*Requirement:* Since the listing below shows pictures, leave them out and write out exactly the lines from the line with "Rename the selected" to the line with "Instruction: Expand the", both included, and no others.

*Provided entries:*
******
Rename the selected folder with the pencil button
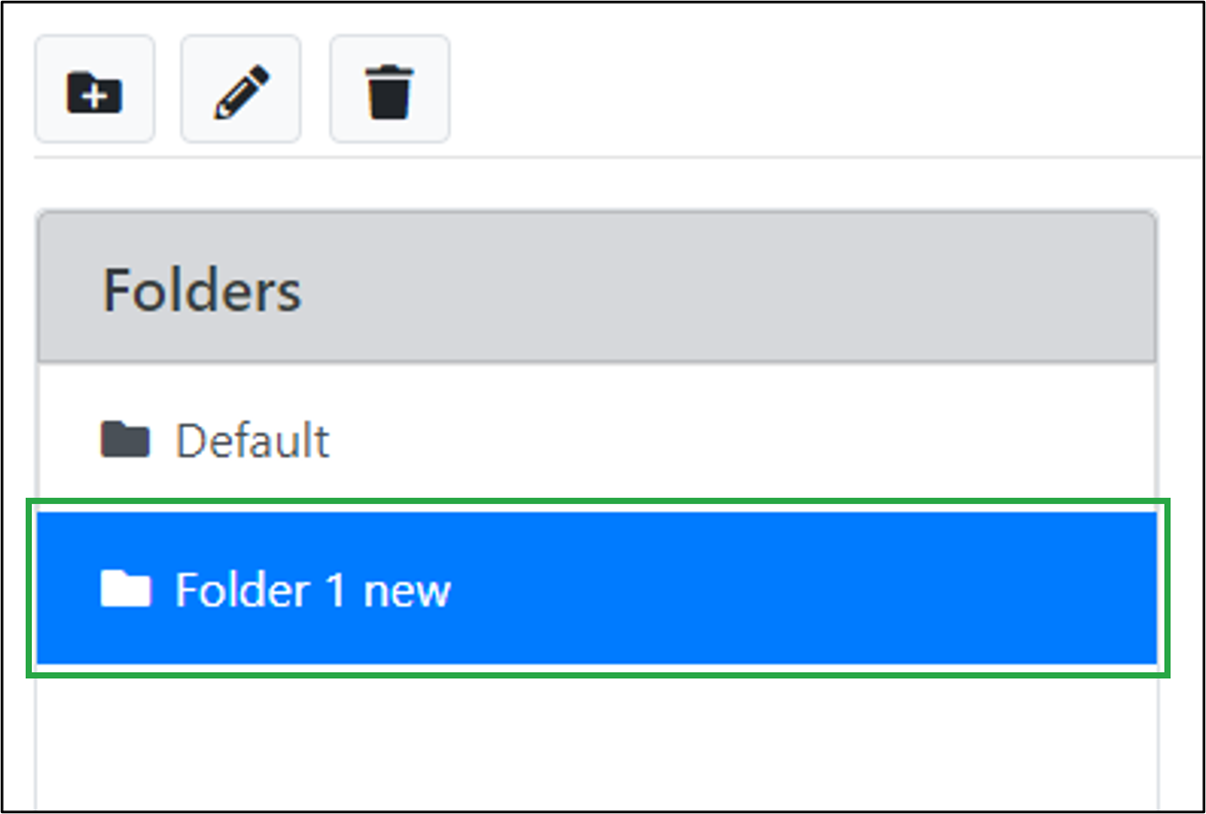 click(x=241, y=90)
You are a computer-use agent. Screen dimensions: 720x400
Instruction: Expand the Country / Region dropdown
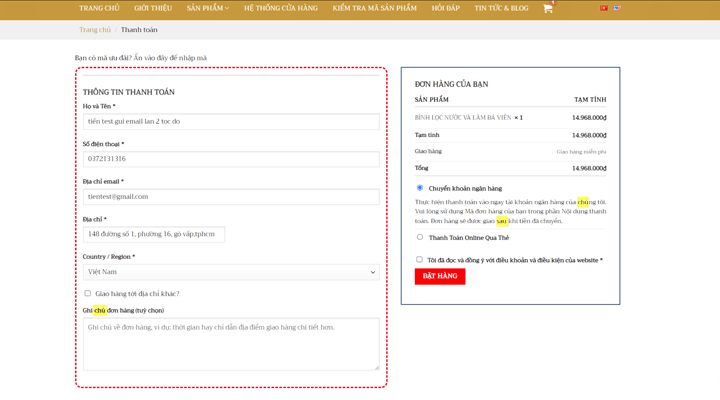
******
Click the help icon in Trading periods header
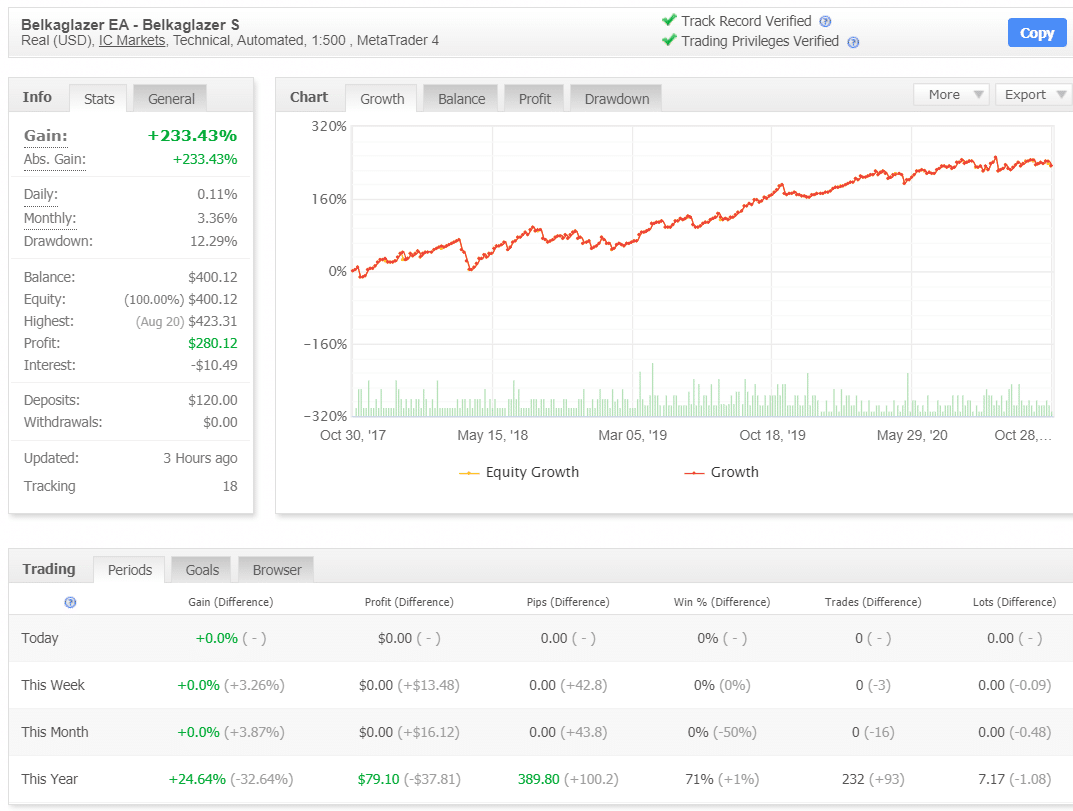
******
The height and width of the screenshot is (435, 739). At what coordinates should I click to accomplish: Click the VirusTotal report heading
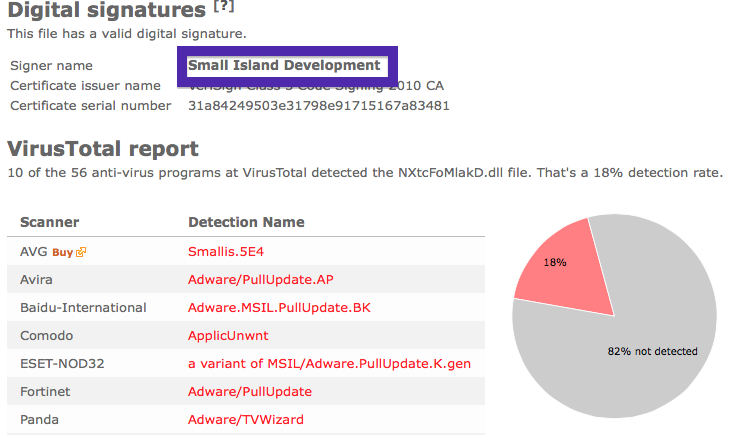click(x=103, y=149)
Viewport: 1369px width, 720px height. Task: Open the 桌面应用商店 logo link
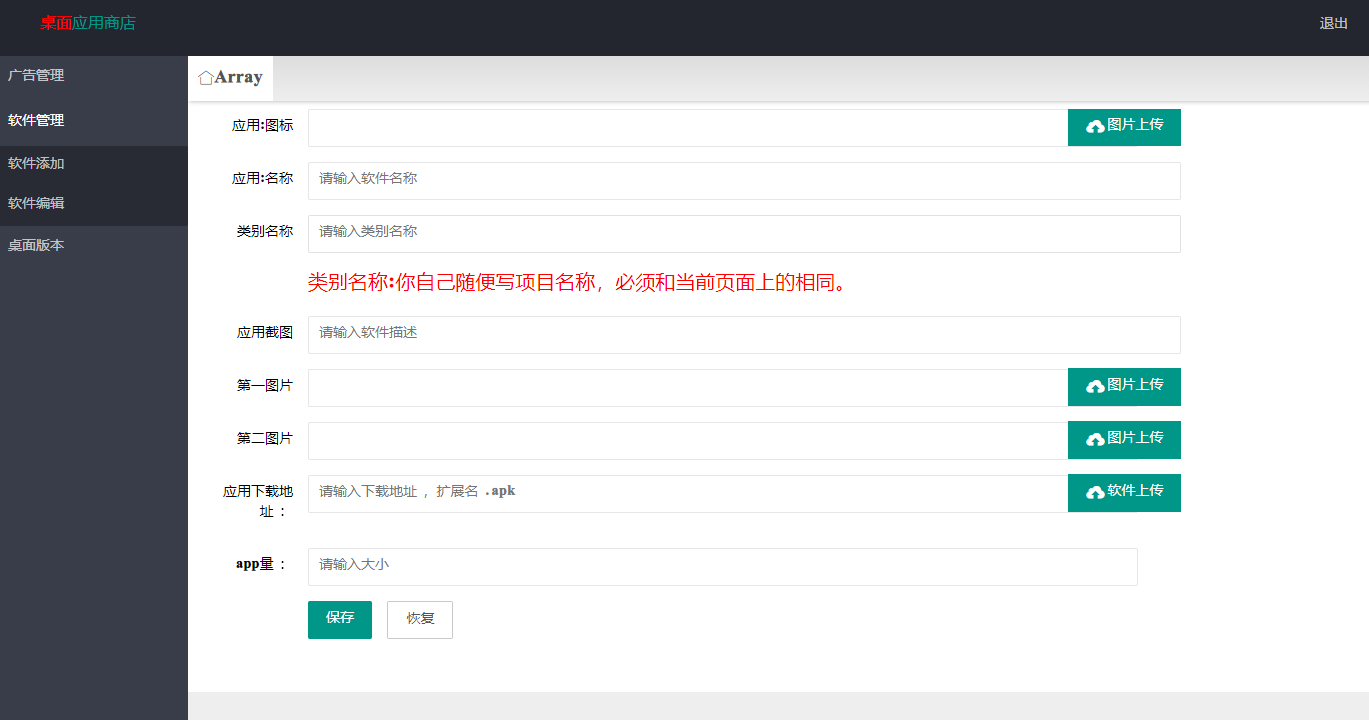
******
*Reply:*
Rename the selected folder with the pencil button
 click(x=241, y=90)
You are a computer-use agent. Screen dimensions: 720x400
Instruction: Expand the Country / Region dropdown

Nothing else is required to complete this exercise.